There really was a particularly dangerous curve in L.A. back in the ’60s, a 90-degree turn on Sunset Boulevard near North Whittier Drive, and the song was based on an actual wreck—though that accident took place miles from the City of Angels and involved a 50cc motorbike.

The story goes back even further to a teenager named Mike Curb. You may recognize the name: In addition to a successful career as a songwriter, producer, record company executive, and politician, Curb, a racing enthusiast and team owner, has racked up over 100 wins in over 50 different racing series, including Indy Car, NASCAR, and IMSA.

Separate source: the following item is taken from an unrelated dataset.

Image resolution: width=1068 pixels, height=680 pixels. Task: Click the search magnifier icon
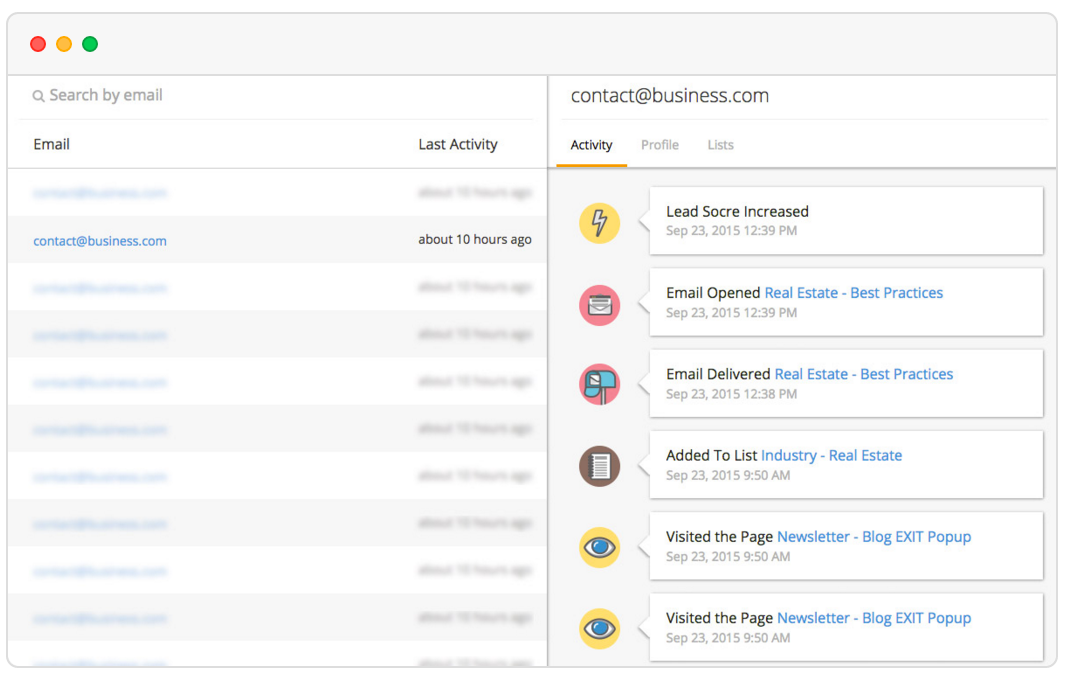click(38, 96)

Back in the early 1960s, though, he was studying music. It’s not entirely clear where he was studying, though. One source says he was enrolled at UCLA, another that he was a freshman at San Fernando Valley State College. A third asserts that he was still in high school when he wrote an advertising jingle for a class assignment about a new Japanese motorcycle brand that was changing the image of American bikers.

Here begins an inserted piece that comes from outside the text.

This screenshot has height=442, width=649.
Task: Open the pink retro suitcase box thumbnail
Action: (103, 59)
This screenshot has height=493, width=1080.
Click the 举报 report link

Until then, motorcyclists had an image of, well, bikers, perpetuated by sensationalist journalism about a ruckus in Hollister, California, and subsequent release of 1953 crime flick The Wild Ones with Marlon Brando. Whereas Brando’s Johnny rode a 650cc Triumph Thunderbird (not a Harley or Indian), Honda was selling the cute little 50cc Super Cub, known as the Honda 50 here in the states.

Curb’s song “You Meet the Nicest People on a Honda” somehow caught the attention of Robert Emmennegger, creative director at Grey Advertising, American Honda’s agency. Grey purchased the rights to the slogan and song, and became the basis of one of the most successful and longest running advertising campaigns in U.S. history, used in one form or another from 1963 to 1975. By then Honda had supplemented the Super Cub with big, four-cylinder bikes and four-wheeled vehicles.

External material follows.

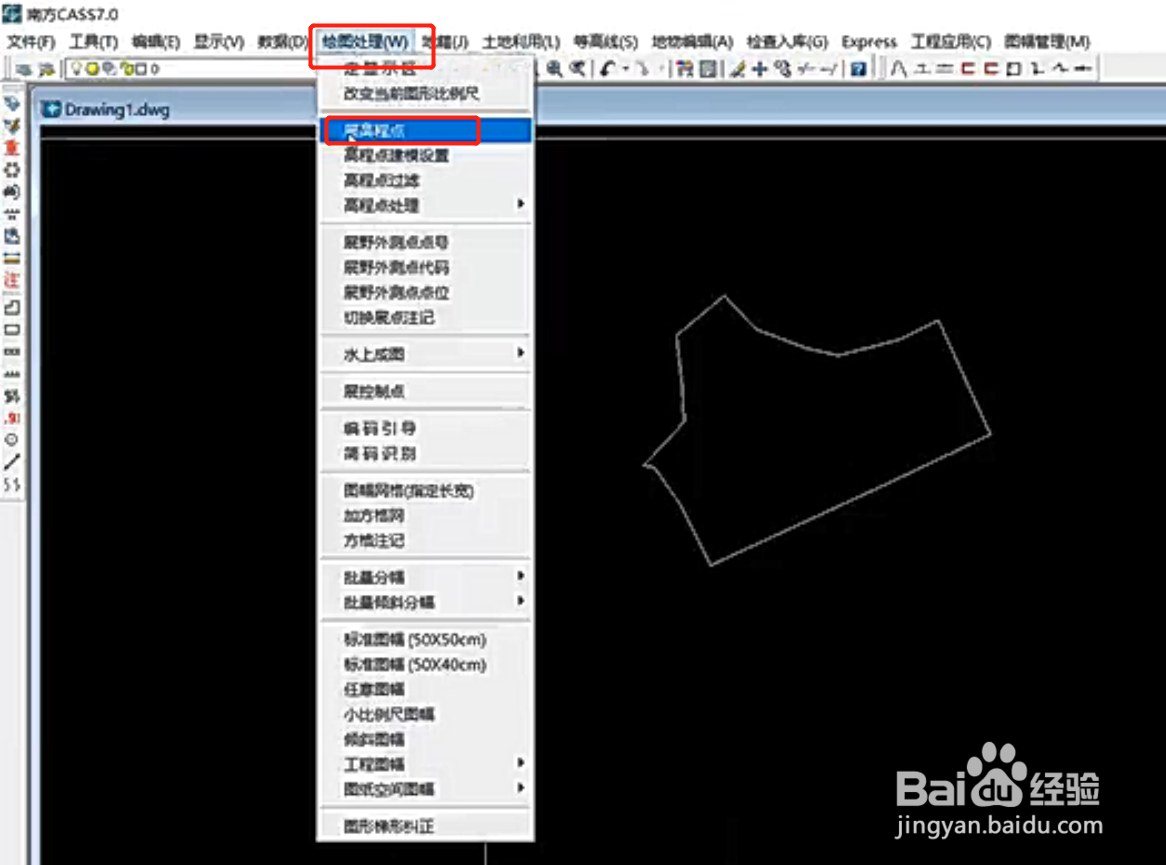The height and width of the screenshot is (865, 1166).
Task: Click the pencil drawing icon on the toolbar
Action: pos(738,69)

In 1962, though, American Honda exclusively sold relatively small-displacement motorcycles. It had been successful establishing the brand in the United States, with 40,000 annual sales at over 700 U.S. dealers, more than any other motorcycle brand; but for 1963, Kihachiro Kawashima, the head of Honda’s American subsidiary, had set an ambitious goal for 1963 of 200,000 units. He budgeted the largest amount yet to market the bikes.

A key part of the marketing strategy was appealing to people who’d never before considered a motorcycle, in part due to bikers’ unsavory image. Emmennegger took the upbeat jingle and ran with it, using the slogan in print, radio, and television ads. The print ads were colorful and upbeat, focused on regular folks enjoying their Hondas. Mothers and fathers with their kids, surfers with their boards, young couples, and even some gray-haired grandmas. Everyone was respectable and nice.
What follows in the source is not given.